Paul Booth, technical manager of the IT faculty at the ICAEW, deals with technology enquiries from members and advises the use of ‘straightforward commonsense’. ‘Be sure that when you are asked to hand over money for domain name registrations that you know precisely what you are getting, and that the entity offering it to you has the power to fulfil its side of the deal.’

There have also been a spate of scams where invoices have been sent to businesses for the renewal of their domain names. In March, the official- sounding UK Internet Registry sent invoices to businesses for registering the.com version of their existing.co.uk domains.

But Nominet, the not-for-profit official registry for.uk domains, said it had no connections with UK Internet Registry, and urged businesses not to respond to such unexpected invoices, but to contact the Office of Fair Trading. ‘You can go through the Nominet website and see people who register directly with us. Don’t suspend common sense and look around,’ says Nominet’s managing director, Lesley Cowley.

Although not necessarily a scam, another potential pitfall is buying alternative domain names to the commonly used.co.uk or.com ones. UK reseller Net Registrar ran into trouble earlier this year when 8,000 business and personal customers were denied access to their Colombian- based.uk.co domains.

The administrator was in fact the University de los Andes, which decided to withdraw the service in February after the Colombian government ordered it to hand over control of the top-level domains to its Ministry of Communications.

‘There are alternatives to.co.uk, but it is important to know what you are buying,’ says Cowley. ‘There are also other suffixes which are not so bona fide such as.shop and.church. You need to download a fix for your browser to view these.’

Eversheds advises businesses to assess the usefulness of any domain before they buy it and not to be pressured by a hard-nosed sales tactic.
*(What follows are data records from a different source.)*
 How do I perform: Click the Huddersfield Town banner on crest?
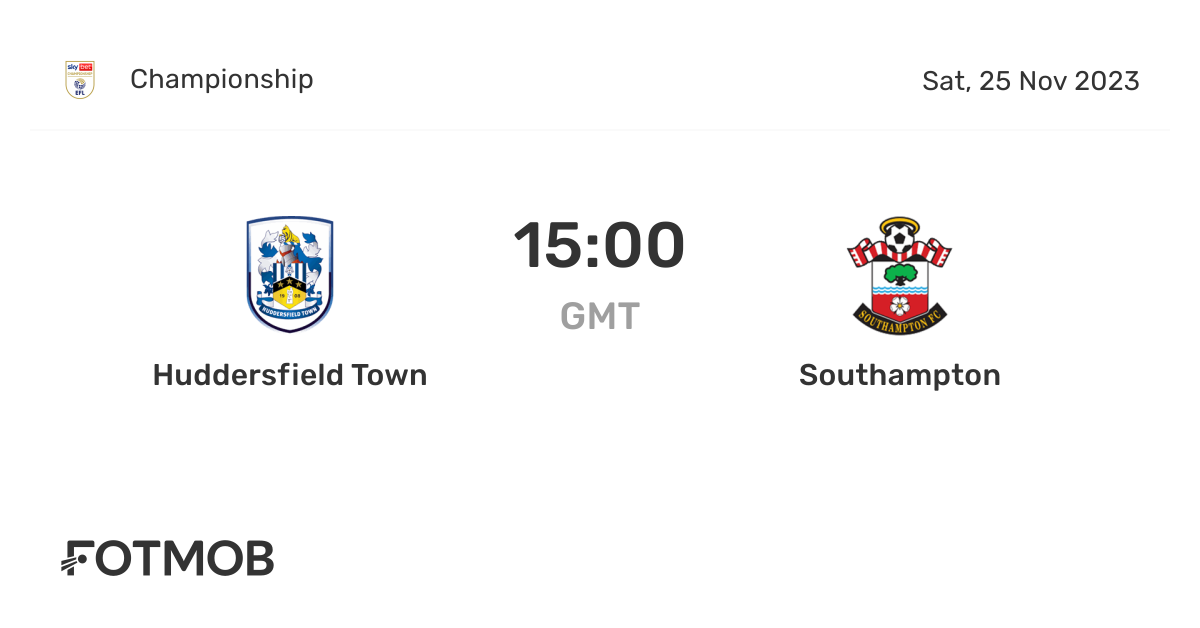coord(290,310)
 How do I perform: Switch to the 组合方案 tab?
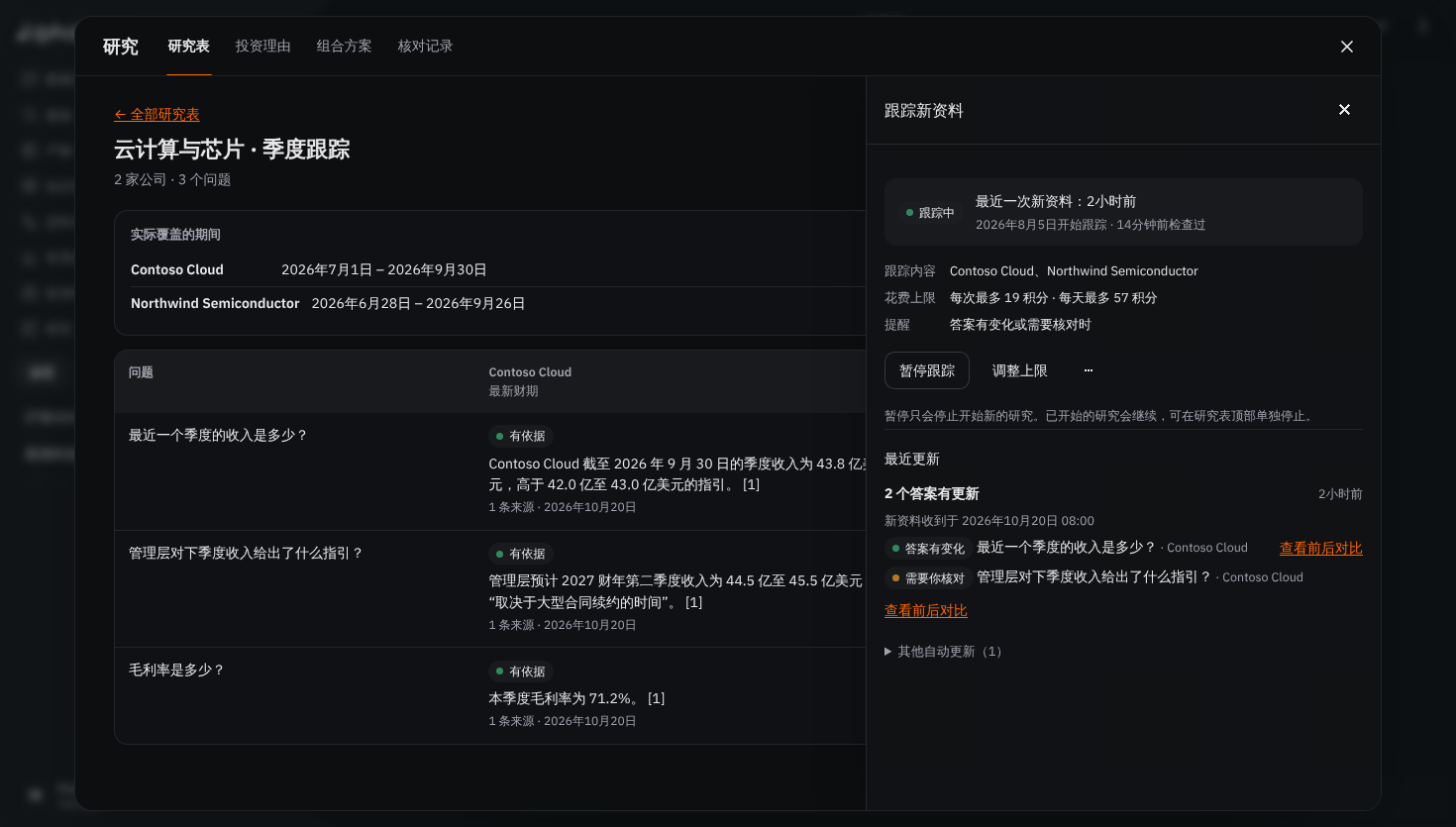[344, 47]
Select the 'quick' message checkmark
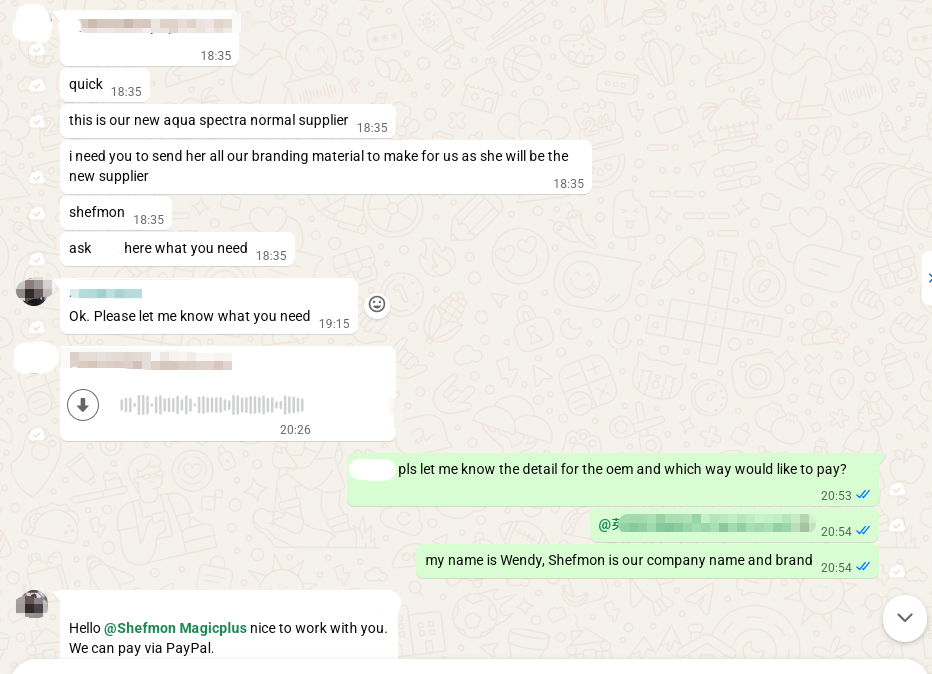This screenshot has height=674, width=932. point(37,86)
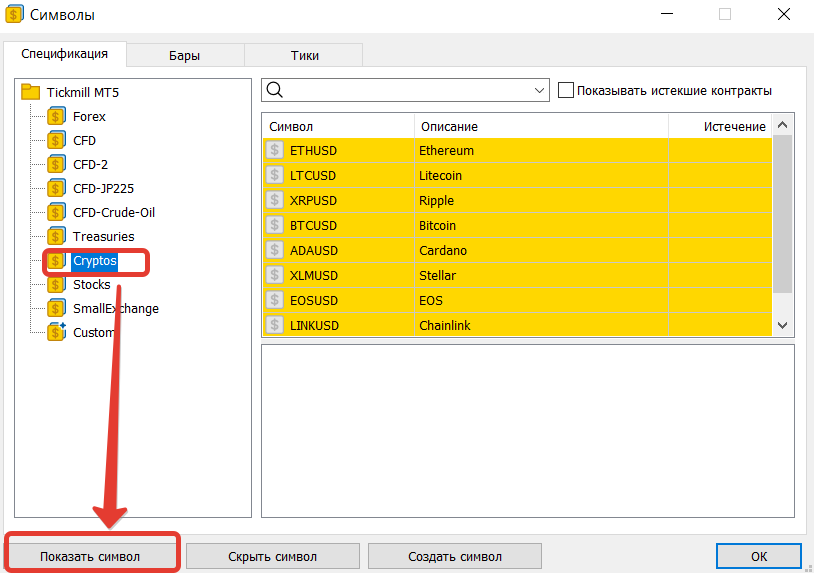Click the Создать символ button
814x573 pixels.
point(455,556)
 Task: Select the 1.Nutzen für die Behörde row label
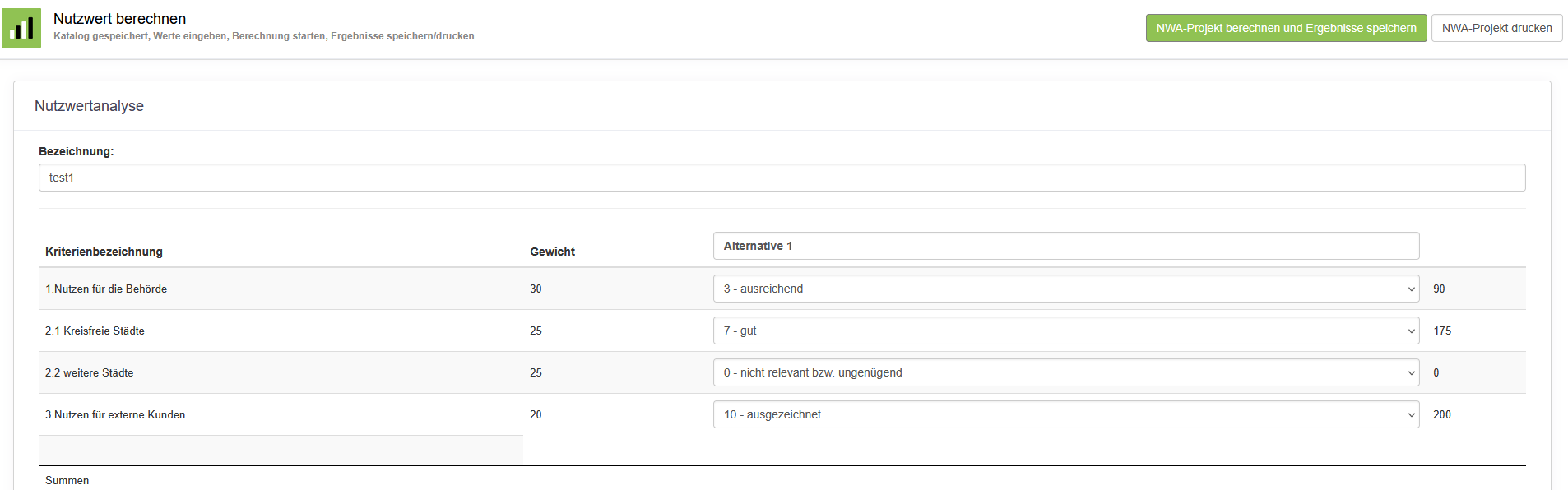[x=106, y=289]
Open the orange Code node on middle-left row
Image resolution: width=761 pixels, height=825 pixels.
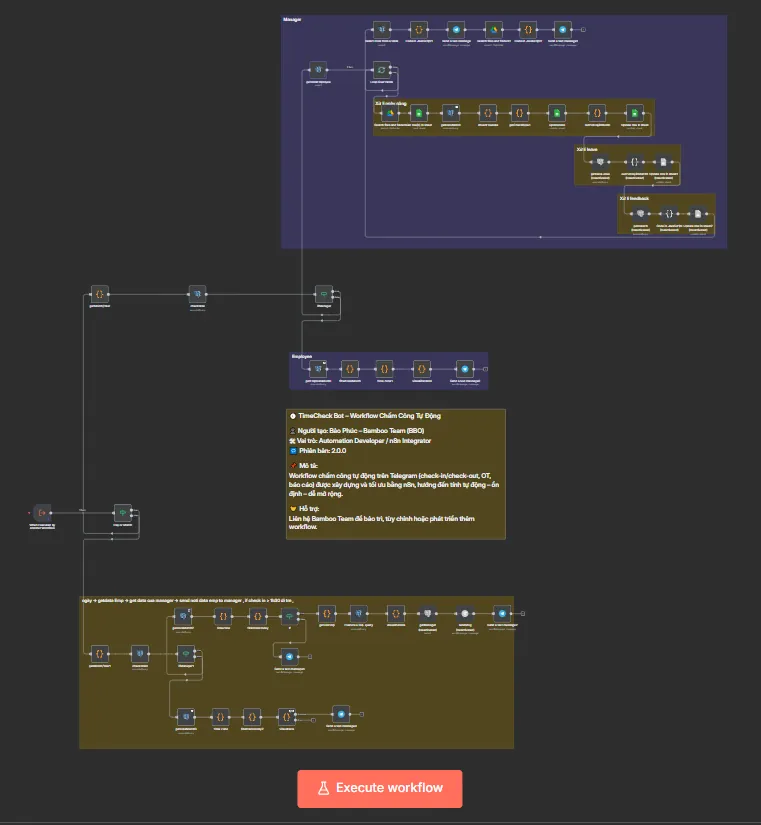99,293
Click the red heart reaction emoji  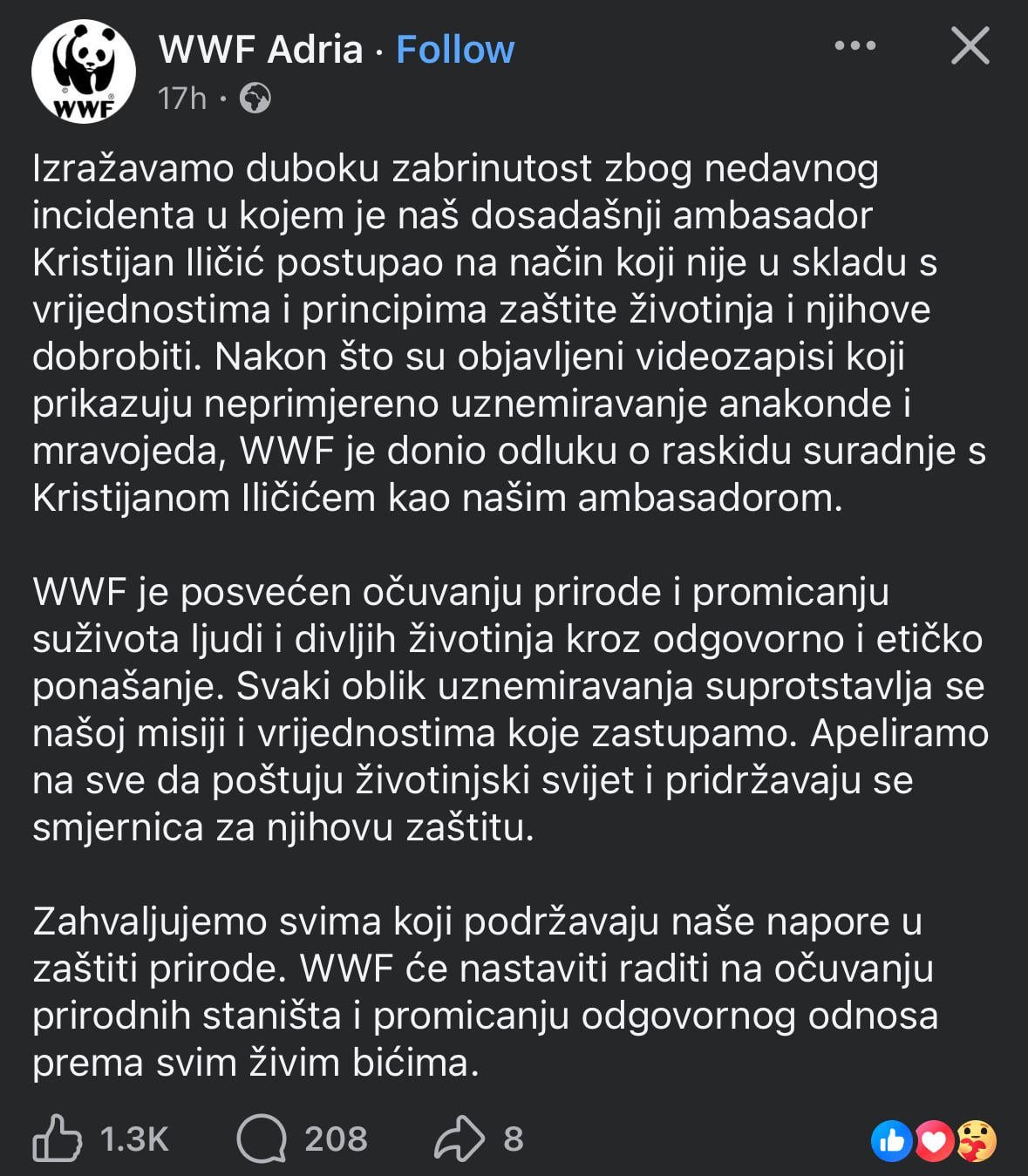[x=933, y=1140]
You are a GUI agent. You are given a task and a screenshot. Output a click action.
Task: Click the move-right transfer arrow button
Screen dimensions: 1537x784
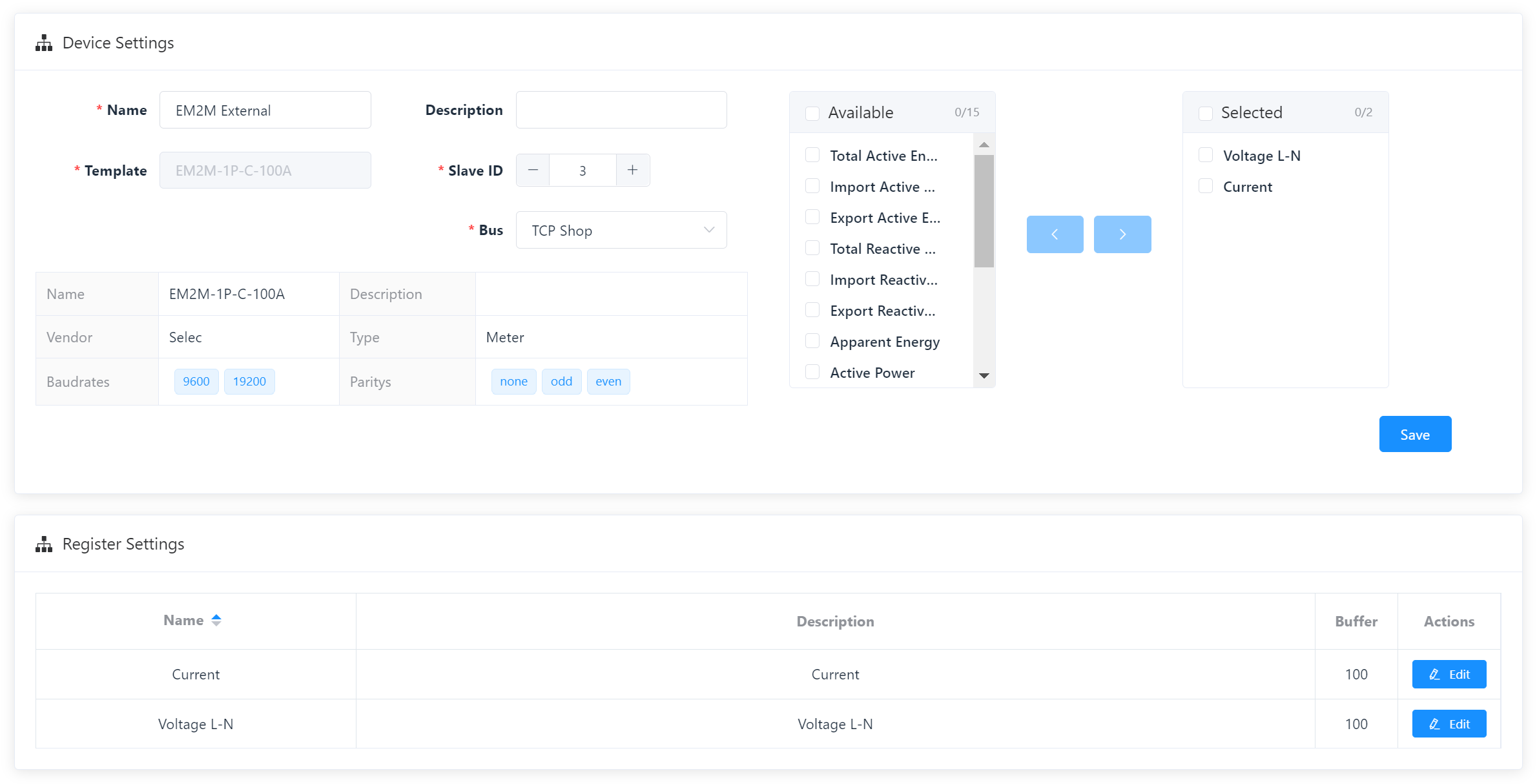pyautogui.click(x=1122, y=234)
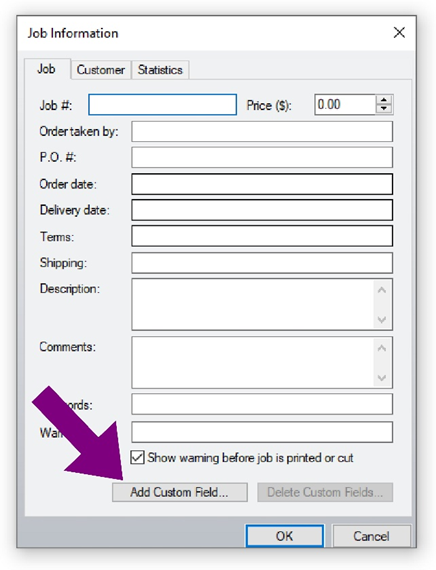Click the Comments box scroll down arrow
Screen dimensions: 436x570
382,378
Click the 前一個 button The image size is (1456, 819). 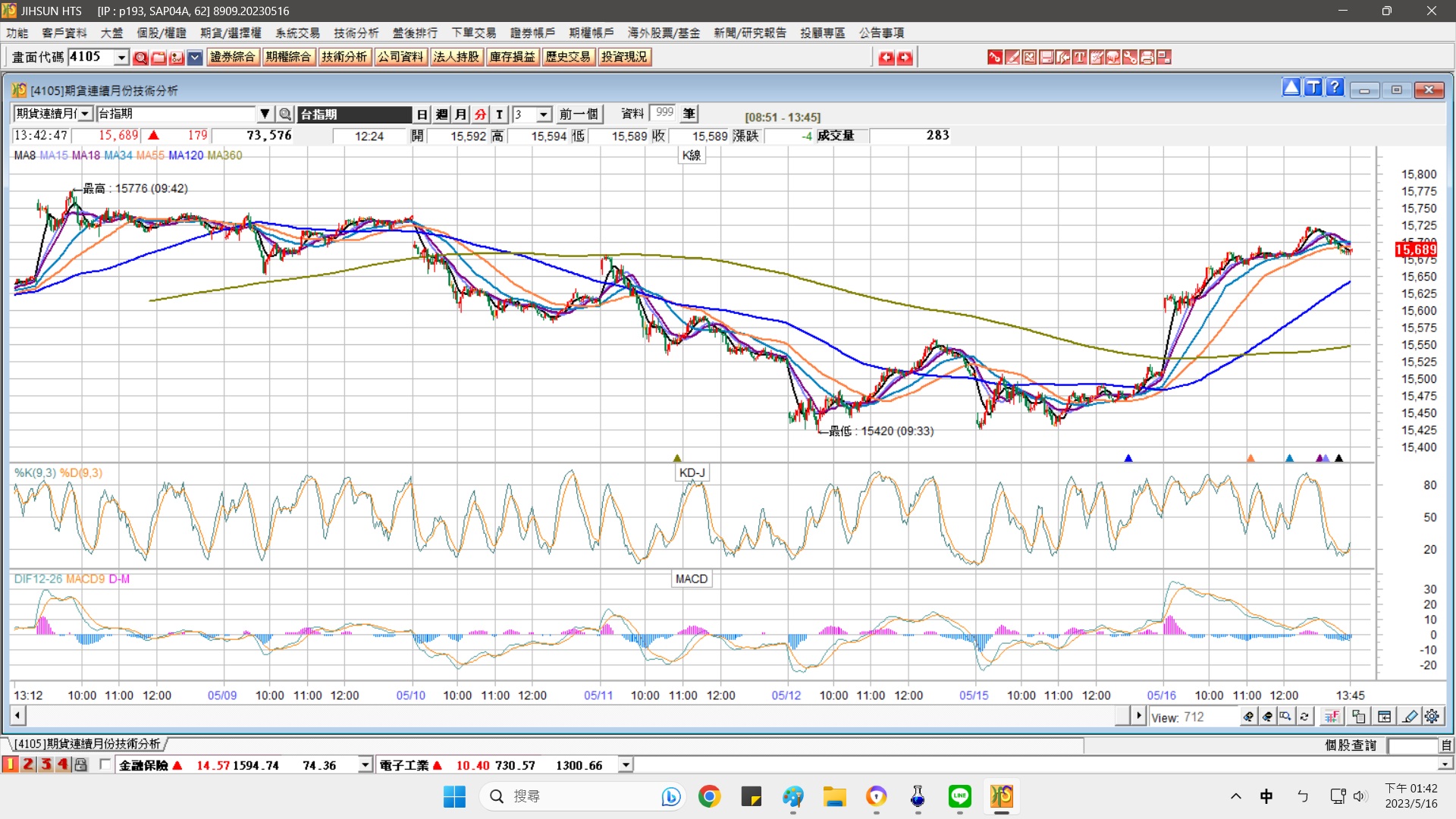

Organisations should think: ‘If 10 minutes ago I didn’t care who owned this name, why should I care now?’ says Gold. ‘When looking at domain names, businesses should ask themselves if anybody is likely to intuitively type it into a browser. If not, there is little point buying it.’

In 2001, the Internet Corporation for Assigned Names and Numbers (ICANN) created seven new top level domain suffixes including.biz and.info and the European Union is due to start the registration process for the.eu domain in July this year.

While businesses shouldn’t rush to buy dubious domains, the proliferation of suffixes in addition to the traditional.co.uk and.com means businesses still need to devise a strategy to register the right names and protect their online brand.

Just ask PwC Consulting which, before it was bought by IBM, quite literally made an ass out of itself during its multimillion dollar rebranding as ‘Monday’. It secured www.introducingmonday.com but not the co.uk variation, which was snapped up by pranksters who proceeded to populate the site with dancing donkeys.

Gold also advises businesses to register domain names with misspellings of their brand to protect against ‘typosquatting’ by people who try and get traffic from surfers who mistype the genuine address.

With regulation of the domain name market unlikely in the near future – Nominet looked at a possible code of practice last year and deemed it to costly and difficult to implement – businesses using the web need to tread carefully to protect their online and offline brands.